--- begin Extracted entries ---

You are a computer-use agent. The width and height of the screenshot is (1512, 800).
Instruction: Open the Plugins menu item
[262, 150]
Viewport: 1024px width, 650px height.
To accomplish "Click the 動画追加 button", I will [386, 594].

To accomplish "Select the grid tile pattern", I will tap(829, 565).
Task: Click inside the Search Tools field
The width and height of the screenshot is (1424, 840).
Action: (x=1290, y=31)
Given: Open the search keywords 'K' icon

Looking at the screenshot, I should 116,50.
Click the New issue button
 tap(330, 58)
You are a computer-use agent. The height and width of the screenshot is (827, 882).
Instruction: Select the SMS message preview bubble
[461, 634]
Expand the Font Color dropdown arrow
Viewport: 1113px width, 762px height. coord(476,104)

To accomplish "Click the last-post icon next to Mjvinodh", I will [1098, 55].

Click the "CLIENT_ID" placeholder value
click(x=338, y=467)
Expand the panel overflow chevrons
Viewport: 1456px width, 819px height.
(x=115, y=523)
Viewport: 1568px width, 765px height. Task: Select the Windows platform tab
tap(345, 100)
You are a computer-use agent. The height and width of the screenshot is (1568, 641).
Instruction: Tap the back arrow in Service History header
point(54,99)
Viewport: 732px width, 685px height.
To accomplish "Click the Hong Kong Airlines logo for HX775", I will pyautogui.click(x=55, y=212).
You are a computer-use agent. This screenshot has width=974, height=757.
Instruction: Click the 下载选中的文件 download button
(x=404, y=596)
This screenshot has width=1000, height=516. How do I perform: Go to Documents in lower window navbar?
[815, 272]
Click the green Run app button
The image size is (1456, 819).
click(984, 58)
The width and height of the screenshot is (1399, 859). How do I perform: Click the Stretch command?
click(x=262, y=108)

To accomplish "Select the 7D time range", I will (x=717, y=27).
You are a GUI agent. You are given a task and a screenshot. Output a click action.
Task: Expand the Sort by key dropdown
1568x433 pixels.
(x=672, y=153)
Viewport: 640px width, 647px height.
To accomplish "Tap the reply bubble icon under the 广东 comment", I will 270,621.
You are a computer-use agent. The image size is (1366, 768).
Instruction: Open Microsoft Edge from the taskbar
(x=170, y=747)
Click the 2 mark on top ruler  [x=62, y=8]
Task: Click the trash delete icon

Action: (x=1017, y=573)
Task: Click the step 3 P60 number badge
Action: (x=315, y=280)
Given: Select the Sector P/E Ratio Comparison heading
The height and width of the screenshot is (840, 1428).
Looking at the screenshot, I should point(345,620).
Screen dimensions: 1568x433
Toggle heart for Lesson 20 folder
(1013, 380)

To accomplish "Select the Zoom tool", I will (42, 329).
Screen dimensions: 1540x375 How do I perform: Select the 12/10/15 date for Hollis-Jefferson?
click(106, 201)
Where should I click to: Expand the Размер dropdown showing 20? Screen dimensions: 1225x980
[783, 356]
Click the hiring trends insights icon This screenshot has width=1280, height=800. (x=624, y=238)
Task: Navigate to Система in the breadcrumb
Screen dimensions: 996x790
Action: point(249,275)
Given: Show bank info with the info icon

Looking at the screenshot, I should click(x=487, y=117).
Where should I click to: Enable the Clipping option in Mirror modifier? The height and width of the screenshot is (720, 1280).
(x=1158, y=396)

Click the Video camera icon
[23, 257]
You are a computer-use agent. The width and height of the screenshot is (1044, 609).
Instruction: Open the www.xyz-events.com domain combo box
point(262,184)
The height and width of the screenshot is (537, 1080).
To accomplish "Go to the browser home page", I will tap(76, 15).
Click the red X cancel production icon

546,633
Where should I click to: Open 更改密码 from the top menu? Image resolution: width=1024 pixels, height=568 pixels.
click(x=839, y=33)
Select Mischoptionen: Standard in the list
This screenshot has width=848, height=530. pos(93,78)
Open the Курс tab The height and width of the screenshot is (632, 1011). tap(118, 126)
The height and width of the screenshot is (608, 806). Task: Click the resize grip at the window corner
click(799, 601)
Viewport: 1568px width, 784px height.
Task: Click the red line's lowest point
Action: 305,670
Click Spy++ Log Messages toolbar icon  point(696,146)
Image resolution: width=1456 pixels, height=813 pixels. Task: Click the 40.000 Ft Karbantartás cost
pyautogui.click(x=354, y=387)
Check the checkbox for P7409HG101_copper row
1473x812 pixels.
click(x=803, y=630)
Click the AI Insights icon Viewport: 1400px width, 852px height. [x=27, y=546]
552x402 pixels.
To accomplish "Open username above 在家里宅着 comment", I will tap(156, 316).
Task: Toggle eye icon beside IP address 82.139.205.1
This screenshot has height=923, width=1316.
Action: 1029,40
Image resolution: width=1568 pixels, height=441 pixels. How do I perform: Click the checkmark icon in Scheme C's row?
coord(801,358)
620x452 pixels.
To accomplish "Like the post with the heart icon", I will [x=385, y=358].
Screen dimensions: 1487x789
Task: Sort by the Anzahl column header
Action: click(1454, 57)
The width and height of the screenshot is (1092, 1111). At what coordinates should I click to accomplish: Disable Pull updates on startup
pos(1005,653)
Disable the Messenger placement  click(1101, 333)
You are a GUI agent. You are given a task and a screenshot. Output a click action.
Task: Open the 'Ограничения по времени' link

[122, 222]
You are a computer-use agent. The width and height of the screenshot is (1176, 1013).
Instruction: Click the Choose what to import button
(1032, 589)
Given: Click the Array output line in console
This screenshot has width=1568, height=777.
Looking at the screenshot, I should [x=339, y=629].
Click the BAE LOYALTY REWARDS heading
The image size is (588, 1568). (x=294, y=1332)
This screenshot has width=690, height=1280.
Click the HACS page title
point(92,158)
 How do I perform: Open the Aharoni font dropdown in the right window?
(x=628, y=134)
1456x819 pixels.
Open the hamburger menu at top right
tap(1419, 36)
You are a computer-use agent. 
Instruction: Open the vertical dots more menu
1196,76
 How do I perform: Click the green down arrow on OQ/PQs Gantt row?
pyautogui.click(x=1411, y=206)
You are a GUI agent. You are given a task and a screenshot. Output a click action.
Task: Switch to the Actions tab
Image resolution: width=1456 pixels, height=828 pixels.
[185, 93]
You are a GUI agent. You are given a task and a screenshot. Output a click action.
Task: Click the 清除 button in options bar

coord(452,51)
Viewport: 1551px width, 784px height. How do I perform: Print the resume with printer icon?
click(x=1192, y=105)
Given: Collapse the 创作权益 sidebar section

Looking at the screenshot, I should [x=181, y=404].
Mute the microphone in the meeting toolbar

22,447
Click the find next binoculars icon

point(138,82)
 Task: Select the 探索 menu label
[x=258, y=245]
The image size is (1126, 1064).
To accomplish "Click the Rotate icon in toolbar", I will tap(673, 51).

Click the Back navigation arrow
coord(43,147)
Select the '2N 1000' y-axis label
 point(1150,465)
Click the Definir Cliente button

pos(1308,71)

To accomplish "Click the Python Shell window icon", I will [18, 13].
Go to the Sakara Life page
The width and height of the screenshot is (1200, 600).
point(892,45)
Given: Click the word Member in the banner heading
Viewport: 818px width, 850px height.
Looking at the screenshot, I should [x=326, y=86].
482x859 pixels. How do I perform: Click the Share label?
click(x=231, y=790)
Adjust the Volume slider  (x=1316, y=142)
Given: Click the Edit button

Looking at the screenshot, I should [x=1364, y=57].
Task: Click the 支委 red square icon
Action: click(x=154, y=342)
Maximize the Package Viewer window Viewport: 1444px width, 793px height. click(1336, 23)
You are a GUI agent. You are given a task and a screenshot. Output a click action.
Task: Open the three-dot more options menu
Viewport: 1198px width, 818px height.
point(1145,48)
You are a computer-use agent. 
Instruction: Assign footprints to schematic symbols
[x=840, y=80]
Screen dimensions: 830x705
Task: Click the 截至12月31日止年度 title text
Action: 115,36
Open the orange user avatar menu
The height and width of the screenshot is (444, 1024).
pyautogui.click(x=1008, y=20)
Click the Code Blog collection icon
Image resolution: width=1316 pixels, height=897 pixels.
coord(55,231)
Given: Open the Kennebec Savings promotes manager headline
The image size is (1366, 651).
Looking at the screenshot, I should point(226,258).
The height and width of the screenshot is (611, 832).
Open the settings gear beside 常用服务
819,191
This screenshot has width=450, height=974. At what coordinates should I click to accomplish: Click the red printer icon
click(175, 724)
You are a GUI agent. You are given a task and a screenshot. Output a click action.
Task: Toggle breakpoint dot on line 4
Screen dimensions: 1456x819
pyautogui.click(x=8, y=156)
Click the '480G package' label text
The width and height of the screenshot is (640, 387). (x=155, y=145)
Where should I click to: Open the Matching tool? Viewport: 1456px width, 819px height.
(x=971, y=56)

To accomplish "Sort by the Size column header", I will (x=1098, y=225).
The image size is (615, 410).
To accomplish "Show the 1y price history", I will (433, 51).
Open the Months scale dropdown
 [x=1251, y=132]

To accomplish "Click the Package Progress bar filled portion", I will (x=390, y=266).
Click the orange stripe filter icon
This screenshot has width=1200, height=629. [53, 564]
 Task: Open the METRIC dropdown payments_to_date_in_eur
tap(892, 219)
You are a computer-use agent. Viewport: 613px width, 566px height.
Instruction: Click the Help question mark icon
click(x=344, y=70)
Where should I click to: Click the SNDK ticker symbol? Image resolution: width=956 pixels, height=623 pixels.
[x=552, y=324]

--- end Extracted entries ---

Goal of the exercise:
Count the lines in the records above that contain the string "heart", matching case exactly, and give only the number.

Result of this task:
2